Considering the first puzzle, a question arises, i.e. how can the non-entity become the subject of a sentence?

In a context where there is no difference between A and B, the phrase 'the difference between A and B' stands for no entity (object). The puzzle involved with regard to this phrase is this. Does the difference between A and B really exist? If we say "Yes", it amounts to ascribing reality to something which is not really there. If we say "No", we are putting an unreal something as the subject of a meaningful sentence when we assert that 'the difference between A and B does not exist'. Now, how does Russell's theory of denoting solve this puzzle? Russell claims that the denoting phrase 'the difference between A and B' is a definite description distinguished from names. A name must stand for some real object when it is a genuine subject of a meaningful sentence, a description need not stand for an object. The puzzle is created by not distinguishing the description from a name. Once this distinction is taken into account, the sentence 'the difference between A and B does not exist' can be analyzed and proved to be a meaningful sentence without ascribing reality to unreals.
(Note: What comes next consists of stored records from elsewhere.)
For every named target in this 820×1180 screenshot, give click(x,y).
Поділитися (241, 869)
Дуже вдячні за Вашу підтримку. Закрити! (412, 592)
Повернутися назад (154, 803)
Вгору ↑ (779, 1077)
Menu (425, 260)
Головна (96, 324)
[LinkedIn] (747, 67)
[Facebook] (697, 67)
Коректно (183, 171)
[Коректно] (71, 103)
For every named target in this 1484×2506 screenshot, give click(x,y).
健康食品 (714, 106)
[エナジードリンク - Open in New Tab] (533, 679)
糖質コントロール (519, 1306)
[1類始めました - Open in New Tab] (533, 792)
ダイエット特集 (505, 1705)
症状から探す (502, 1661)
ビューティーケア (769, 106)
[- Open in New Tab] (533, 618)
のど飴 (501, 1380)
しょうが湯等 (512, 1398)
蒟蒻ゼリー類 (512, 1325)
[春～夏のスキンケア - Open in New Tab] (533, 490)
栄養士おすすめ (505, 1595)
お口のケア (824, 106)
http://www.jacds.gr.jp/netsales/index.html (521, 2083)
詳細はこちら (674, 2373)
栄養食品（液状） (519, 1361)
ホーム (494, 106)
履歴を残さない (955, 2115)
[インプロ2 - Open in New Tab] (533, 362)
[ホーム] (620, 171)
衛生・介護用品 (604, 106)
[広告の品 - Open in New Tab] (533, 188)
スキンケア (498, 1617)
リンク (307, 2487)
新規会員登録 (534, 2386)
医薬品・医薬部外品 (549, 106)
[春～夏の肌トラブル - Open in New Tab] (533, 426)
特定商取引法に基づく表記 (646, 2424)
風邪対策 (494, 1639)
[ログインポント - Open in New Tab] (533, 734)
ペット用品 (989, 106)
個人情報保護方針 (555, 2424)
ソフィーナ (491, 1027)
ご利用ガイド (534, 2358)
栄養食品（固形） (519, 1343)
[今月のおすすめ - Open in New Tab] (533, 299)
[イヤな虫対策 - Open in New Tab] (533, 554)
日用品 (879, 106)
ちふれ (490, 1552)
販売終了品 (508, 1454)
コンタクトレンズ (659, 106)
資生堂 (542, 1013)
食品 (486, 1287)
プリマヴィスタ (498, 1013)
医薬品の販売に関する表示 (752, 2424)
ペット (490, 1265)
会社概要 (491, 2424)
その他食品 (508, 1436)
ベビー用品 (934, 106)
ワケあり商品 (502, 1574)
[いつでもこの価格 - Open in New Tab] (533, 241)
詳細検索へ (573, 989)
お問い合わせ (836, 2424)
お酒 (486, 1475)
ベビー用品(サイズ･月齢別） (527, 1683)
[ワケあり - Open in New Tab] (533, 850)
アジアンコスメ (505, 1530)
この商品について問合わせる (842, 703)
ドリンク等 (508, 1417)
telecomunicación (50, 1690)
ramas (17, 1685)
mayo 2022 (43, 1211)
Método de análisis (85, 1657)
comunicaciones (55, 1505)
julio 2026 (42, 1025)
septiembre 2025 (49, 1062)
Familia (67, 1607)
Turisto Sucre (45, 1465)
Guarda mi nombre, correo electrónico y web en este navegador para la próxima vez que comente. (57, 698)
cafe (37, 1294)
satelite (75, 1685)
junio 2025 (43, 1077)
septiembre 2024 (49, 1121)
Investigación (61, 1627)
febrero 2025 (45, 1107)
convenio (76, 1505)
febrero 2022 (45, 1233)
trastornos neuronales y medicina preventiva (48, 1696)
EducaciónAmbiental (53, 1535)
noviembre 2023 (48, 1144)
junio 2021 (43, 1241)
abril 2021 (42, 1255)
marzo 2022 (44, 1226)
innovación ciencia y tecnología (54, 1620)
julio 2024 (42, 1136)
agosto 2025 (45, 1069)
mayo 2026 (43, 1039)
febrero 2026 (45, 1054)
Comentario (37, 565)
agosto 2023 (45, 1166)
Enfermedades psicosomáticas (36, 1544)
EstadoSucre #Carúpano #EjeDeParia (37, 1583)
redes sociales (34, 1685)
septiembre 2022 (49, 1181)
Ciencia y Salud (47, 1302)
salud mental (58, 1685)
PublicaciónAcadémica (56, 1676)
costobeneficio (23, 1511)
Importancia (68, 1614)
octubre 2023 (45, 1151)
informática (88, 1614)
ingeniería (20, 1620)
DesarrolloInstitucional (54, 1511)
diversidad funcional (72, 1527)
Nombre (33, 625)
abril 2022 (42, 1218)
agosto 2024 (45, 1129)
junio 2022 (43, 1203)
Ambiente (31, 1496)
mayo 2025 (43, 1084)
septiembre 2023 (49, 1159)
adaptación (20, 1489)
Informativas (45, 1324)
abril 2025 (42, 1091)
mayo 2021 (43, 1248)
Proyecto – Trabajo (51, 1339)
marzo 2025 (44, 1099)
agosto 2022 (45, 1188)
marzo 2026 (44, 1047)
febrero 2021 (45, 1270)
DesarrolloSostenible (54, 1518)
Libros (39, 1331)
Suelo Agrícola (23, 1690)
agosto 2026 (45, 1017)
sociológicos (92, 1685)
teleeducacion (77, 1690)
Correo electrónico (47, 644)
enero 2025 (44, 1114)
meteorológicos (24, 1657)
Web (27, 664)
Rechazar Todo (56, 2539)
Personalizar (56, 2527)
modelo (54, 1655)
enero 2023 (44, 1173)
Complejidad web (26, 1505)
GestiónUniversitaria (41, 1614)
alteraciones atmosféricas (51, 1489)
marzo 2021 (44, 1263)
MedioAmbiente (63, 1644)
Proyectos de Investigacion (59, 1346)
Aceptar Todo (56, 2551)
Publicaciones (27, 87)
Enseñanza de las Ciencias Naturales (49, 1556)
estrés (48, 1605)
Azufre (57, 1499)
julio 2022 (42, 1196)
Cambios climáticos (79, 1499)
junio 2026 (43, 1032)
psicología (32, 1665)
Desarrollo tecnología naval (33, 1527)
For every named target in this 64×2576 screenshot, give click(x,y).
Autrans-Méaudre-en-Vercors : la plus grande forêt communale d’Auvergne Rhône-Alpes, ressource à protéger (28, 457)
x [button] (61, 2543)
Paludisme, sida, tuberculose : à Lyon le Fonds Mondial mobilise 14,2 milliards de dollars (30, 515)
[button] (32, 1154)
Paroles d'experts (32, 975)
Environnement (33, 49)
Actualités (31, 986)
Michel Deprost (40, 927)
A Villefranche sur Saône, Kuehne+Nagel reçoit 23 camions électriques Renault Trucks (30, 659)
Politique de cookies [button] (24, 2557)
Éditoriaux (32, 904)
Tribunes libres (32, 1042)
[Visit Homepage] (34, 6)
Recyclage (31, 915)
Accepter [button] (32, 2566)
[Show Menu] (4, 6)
If we examine the second sentence "There is no such thing as unicorn", we shall find it does not refer to anything and thereby has no referent. It is so because a concept exists about 'unicorn', but in reality it has no existence. Russell argues that we can imagine the unicorn and therefore we cannot refute our imagination. So 'imagination' is a possible phenomenon. When we imagine, we imagine something thus we cannot imagine nothing and it is not possible to imagine in a vacuum. Imagining something means, some being or something, meaning thereby a referent. Thus, a sentence acquires the meaning by virtue by its referent- it may be a concept or an object. In this sense, Russell expresses that "we must have a robust sense of reality"1.


1  See Russell, B. (1993). Descriptions. in A.W. Moore (Ed.), Meaning and Reference (pp. 46-55). London: Oxford University Press.